Pharmacologic: monoclonal antibodies
Treatment of unresectable/metastatic melanoma.
Binds to cytotoxic T-lymphocyte–associated antigen 4 (CTLA-4). CTLA-4 is a negative regulator of T-cell activation; binding results in augmented T-cell activation and proliferation. Therapeutic Effects: ↓ spread of melanoma.

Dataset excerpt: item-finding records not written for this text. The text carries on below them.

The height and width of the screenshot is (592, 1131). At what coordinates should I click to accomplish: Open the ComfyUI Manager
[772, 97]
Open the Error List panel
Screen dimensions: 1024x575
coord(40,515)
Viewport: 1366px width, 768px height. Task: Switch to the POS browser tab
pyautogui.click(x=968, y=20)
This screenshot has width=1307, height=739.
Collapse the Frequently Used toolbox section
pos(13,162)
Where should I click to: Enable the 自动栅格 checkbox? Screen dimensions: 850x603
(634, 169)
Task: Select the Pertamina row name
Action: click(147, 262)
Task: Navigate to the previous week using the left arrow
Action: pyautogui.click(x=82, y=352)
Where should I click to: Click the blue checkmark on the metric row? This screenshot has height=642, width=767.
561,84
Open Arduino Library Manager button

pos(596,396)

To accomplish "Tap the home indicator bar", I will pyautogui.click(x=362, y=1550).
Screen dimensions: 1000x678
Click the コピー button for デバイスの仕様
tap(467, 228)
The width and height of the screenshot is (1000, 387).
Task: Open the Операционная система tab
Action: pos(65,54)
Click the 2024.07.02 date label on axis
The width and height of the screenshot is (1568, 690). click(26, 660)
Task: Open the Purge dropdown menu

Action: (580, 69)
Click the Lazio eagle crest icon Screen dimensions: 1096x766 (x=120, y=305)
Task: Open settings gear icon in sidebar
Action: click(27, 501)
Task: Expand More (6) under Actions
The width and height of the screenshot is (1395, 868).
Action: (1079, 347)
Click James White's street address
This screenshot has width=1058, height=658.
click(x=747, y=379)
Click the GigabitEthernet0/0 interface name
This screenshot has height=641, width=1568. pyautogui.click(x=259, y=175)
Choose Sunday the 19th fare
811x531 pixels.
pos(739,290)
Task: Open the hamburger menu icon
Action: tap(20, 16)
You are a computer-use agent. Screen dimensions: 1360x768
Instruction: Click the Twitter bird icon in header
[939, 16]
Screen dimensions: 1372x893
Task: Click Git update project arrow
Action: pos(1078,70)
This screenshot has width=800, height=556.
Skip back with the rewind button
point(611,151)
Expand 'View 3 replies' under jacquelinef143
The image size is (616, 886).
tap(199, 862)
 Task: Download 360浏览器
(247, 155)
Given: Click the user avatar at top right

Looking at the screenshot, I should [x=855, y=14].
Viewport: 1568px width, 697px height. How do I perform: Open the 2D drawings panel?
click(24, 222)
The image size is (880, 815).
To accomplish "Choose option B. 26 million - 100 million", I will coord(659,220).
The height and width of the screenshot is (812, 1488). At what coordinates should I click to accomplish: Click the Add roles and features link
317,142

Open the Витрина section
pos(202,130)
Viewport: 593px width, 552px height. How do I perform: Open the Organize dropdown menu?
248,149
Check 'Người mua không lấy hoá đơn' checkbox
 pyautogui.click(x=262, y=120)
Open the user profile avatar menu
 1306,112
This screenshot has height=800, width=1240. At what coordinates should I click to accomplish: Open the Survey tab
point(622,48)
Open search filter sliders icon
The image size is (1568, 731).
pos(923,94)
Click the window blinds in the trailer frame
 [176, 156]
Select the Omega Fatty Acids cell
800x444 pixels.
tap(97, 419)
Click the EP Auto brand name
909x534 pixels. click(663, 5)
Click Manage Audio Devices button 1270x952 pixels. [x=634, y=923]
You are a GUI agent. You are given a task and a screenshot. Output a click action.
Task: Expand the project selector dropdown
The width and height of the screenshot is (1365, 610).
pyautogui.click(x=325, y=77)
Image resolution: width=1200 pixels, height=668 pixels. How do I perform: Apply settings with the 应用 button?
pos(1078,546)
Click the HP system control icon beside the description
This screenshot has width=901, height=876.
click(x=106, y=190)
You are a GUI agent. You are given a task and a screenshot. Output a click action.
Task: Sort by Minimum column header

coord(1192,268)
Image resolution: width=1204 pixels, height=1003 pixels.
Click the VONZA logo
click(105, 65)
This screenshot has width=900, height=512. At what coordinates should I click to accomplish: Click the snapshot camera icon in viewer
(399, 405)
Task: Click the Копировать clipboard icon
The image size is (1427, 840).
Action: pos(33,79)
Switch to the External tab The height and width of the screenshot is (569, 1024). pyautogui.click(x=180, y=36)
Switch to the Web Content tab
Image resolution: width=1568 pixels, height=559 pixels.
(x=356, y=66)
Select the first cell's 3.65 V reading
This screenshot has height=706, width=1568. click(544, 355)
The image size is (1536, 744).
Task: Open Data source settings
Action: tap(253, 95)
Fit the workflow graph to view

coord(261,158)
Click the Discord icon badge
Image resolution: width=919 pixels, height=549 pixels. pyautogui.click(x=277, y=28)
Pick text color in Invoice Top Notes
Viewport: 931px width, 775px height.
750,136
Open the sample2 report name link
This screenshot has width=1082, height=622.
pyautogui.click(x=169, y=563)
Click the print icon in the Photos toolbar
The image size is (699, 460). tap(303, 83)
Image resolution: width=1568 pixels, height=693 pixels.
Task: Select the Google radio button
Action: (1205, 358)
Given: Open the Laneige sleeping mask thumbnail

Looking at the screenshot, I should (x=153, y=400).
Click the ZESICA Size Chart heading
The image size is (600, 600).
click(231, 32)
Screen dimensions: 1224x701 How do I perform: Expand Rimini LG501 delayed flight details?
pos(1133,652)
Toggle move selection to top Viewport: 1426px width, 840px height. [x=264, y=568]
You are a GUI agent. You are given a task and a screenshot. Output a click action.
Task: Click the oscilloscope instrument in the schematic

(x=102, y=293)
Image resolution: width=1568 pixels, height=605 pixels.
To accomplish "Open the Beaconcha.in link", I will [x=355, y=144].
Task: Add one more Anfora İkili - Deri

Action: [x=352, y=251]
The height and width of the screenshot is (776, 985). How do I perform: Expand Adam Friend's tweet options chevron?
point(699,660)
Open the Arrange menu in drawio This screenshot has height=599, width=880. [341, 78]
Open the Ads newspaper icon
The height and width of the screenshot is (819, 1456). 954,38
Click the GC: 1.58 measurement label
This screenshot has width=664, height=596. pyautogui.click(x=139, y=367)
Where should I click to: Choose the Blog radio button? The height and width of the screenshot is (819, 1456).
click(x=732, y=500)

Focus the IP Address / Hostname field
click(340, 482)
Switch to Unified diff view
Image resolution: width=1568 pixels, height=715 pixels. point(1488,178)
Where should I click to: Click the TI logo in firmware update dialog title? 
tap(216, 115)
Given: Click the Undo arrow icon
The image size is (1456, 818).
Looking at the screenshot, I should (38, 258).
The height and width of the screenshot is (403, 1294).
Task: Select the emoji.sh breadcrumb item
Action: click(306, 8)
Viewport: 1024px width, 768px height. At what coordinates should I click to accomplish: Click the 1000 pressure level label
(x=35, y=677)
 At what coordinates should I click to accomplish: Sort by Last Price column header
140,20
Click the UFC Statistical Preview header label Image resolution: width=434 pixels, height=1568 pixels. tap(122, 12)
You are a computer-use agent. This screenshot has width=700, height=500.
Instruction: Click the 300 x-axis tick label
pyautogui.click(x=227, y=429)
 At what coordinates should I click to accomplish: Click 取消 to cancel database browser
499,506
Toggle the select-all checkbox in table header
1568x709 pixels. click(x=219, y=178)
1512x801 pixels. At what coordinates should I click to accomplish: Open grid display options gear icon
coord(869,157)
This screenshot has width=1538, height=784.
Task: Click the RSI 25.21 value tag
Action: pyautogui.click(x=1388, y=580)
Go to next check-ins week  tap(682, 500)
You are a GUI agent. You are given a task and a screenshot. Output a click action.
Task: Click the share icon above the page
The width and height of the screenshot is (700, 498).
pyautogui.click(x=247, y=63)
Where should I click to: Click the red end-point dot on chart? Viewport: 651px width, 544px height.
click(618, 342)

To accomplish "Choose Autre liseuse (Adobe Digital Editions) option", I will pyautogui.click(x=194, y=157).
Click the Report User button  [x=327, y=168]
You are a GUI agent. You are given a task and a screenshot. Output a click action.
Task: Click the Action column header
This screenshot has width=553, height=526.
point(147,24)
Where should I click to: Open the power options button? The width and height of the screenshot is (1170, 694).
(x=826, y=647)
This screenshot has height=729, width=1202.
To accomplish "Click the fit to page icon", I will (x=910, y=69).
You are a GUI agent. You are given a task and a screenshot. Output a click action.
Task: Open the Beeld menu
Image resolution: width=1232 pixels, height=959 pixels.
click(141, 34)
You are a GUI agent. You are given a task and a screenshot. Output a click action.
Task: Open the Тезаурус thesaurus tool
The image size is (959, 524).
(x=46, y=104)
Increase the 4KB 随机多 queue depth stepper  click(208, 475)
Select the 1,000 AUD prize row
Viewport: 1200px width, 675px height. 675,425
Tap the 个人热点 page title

Adverse Reactions/Side Effects
CNS: fatigue. EENT: immune-mediated ocular disease. GI: IMMUNE-MEDIATED COLITIS, IMMUNE-MEDIATED HEPATITIS, colitis, diarrhea. Derm: IMMUNE-MEDIATED DERMATITIS, INCLUDING TOXIC EPIDERMAL NECROLYSIS, pruritus, rash. Endo: IMMUNE-MEDIATED ENDROCRINOPATHIES, INCLUDING HYPOPITUITARISM, HYPOTHYROIDISM, HYPERTHYROIDISM, ADRENAL INSUFFICIENCY, CUSHING's SYNDROME, AND HYPOGONADISM. Neuro: IMMUNE-MEDIATED NEUROPATHY.
PHYSICAL THERAPY IMPLICATIONS
Examination and Evaluation
For patients who are medically able to begin exercise, implement appropriate resistive exercises and aerobic training to maintain muscle strength and aerobic capacity during cancer chemotherapy or to help restore function after chemotherapy.
Because of numerous immune-mediated problems, use caution during aerobic exercise and endurance conditioning because of potential pulmonary toxicity. Terminate exercise if patient exhibits untoward symptoms (chest pain, shortness of breath, unusual fatigue) or displays other criteria for exercise termination (See Appendix L).
Absorption: IV administration results in complete bioavailability.
Distribution: Crosses the placenta
Metabolism and Excretion: Unknown
Contraindicated in: Lactation: Avoid breast-feeding.